■ **Tugas 1**:
Gandakan baris-baris catatan persis apa adanya, mulai dari baris yang memuat "Image resolution: width=928" dan berhenti setelah baris yang memuat "(x=861, y=253)". Jangan sertakan gambarnya dalam jawaban.

================

Komedi dan tragedi sekilas tampak seperti dua genre yang berlawanan dalam spektrum emosional, namun dunia hiburan kerap memiliki cara unik dalam menyatukan kedua genre ini menjadi sajian baru dengan niche yang spesifik.
Film komedi tragedi merupakan film dengan naskah yang diracik sedemikian rupa untuk menunjukan lelucon dalam suatu tragedi. Biasanya dalam skenario cobaan kehidupan yang sering membuat kita berpikir bahwa kehidupan sedang mempermainkan kita.
Sudah bukan hal aneh lagi, banyak dari kita menggunakan komedi sebagai salah satu metode pertahanan ketika sedang mengalami kesulitan dalam kehidupan. Kalau kata Joker, ‘I used to think that my life was a tragedy. But now I realize, it’s a comedy’. Berikut sederet rekomendasi film komedi tragedi yang mampu membuat kita tertawa hingga terharu dalam usaha memahami kehidupan.
A Serious Man (2009)
“A Serious Man” merupakan film komedi tragedi yang disutradarai oleh Coen bersaudara. Berlatar pada 1967, mengikuti kisah Larry Gopnik, seorang profesor fisika yang kehidupannya sedang menghadapi serangkaian krisis pribadi dan profesinal. Naskah film ini kental dengan nuansa black comedy yang berpadu dengan elemen filsafat, bicara tentang ketidakpastian masa depan, kepercayaan, dan pencarian makna kehidupan dari dunia yang terkadang terasa absurd.

================

■ **Tugas 2**:
Tuliskan ulang bagian bacaan tentang film komedi tragedi tanpa perubahan, mulai dari kata-kata "Sudah bukan hal" dan berhenti setelah kata-kata "Serious Man (2009)".

■ **Kumpulan Catatan**:
================

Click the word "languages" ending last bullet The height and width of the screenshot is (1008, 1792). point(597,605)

================

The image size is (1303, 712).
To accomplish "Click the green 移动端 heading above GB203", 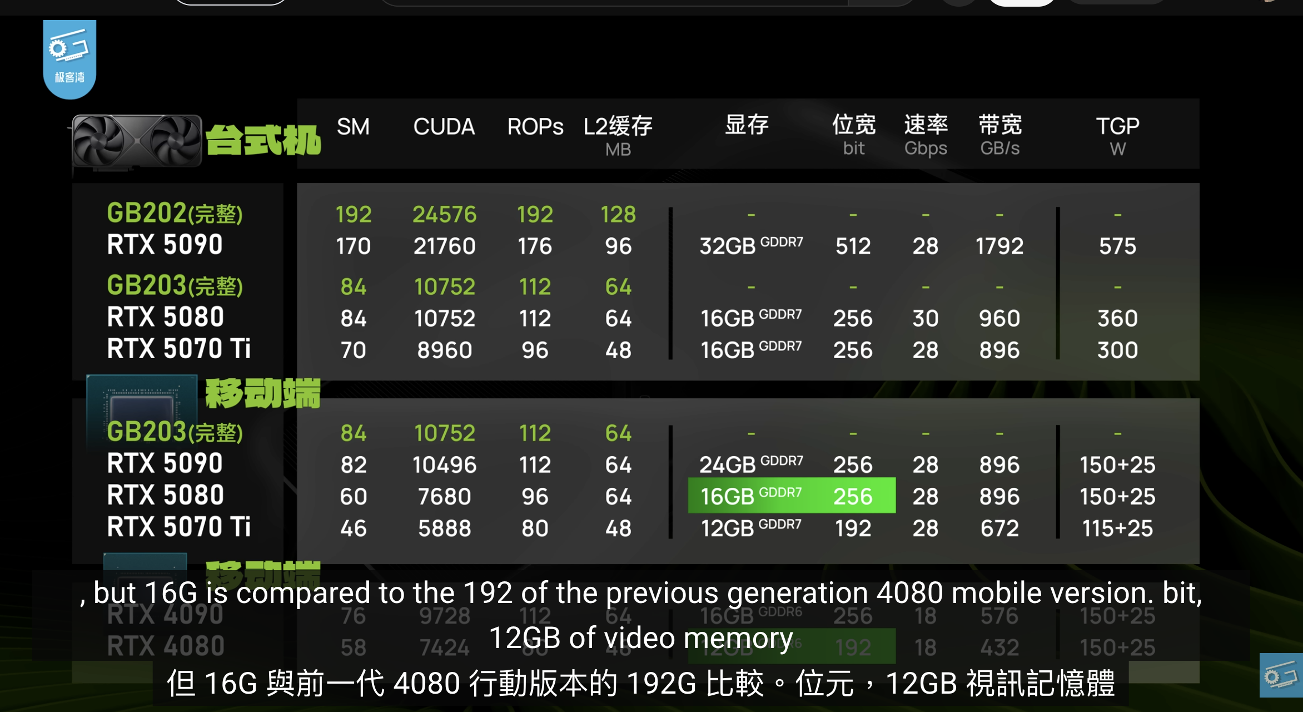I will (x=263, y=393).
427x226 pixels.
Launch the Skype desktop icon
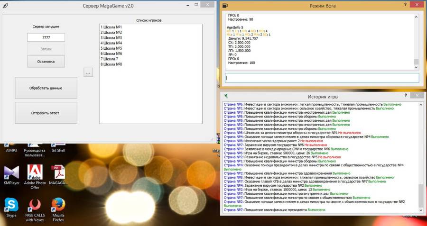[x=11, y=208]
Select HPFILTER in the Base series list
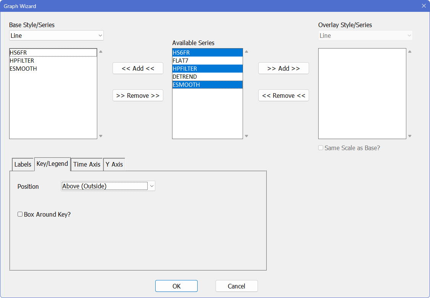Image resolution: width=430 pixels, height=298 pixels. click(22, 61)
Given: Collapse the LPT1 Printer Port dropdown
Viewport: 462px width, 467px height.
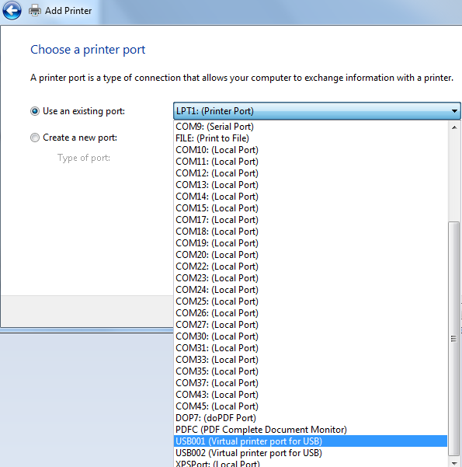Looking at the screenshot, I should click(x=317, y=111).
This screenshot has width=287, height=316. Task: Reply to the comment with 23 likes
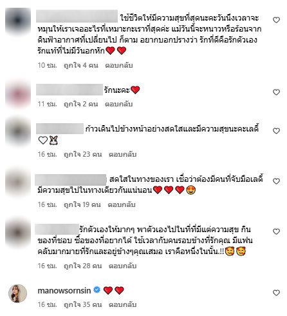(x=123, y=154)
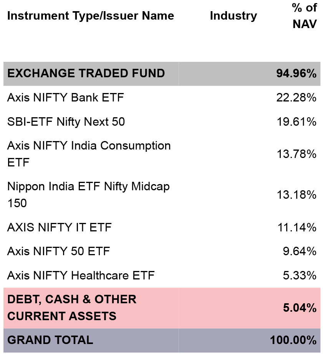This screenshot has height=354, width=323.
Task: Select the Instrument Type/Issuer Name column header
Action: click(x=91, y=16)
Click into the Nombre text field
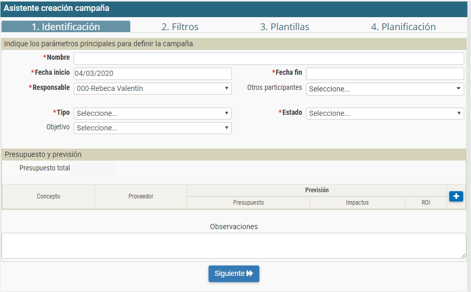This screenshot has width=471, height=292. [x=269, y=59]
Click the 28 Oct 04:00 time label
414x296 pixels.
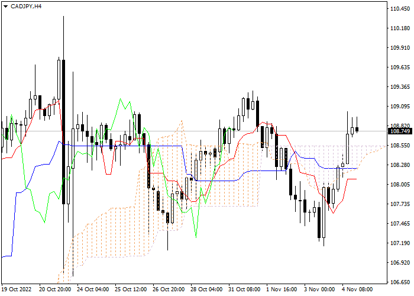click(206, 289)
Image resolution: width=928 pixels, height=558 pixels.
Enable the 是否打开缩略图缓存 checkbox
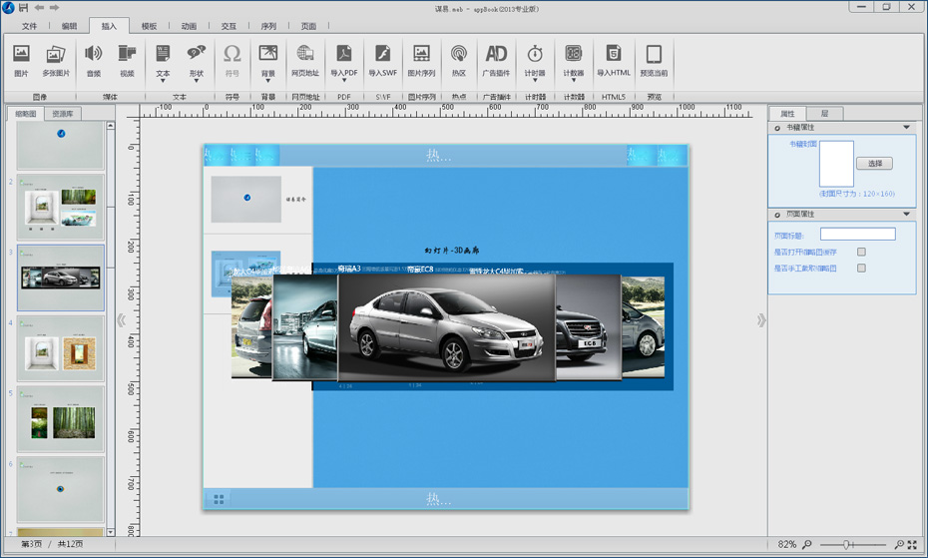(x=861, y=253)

================

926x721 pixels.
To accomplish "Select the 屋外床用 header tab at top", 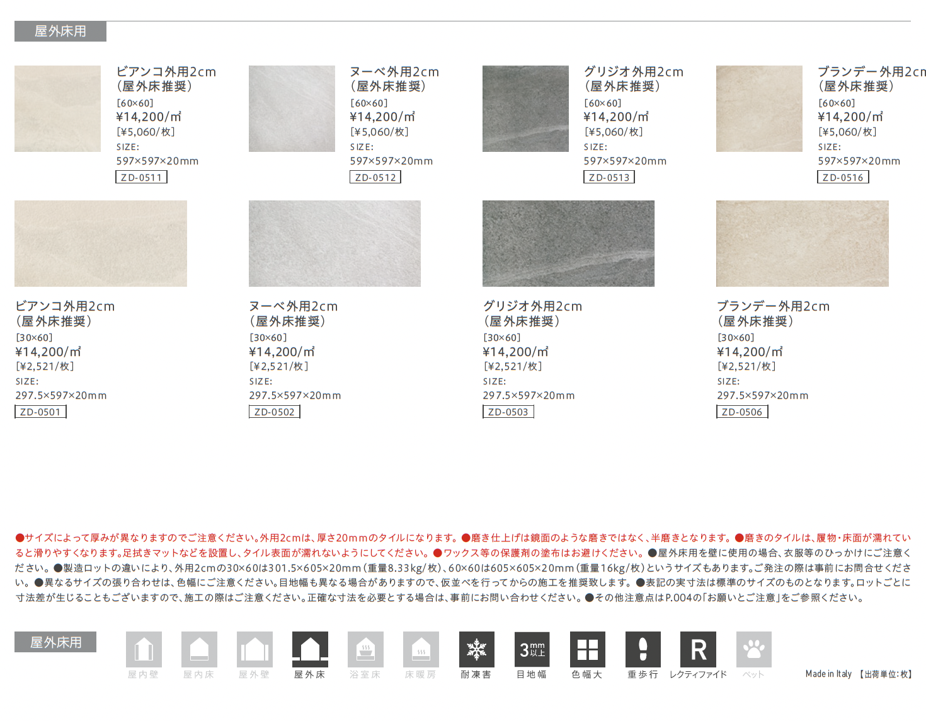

================

■ **Jawaban Benar 1**:
Image resolution: width=928 pixels, height=558 pixels.
Enable the 是否打开缩略图缓存 checkbox
(x=861, y=253)

■ **Jawaban Benar 2**:
Sudah bukan hal aneh lagi, banyak dari kita menggunakan komedi sebagai salah satu metode pertahanan ketika sedang mengalami kesulitan dalam kehidupan. Kalau kata Joker, ‘I used to think that my life was a tragedy. But now I realize, it’s a comedy’. Berikut sederet rekomendasi film komedi tragedi yang mampu membuat kita tertawa hingga terharu dalam usaha memahami kehidupan.
A Serious Man (2009)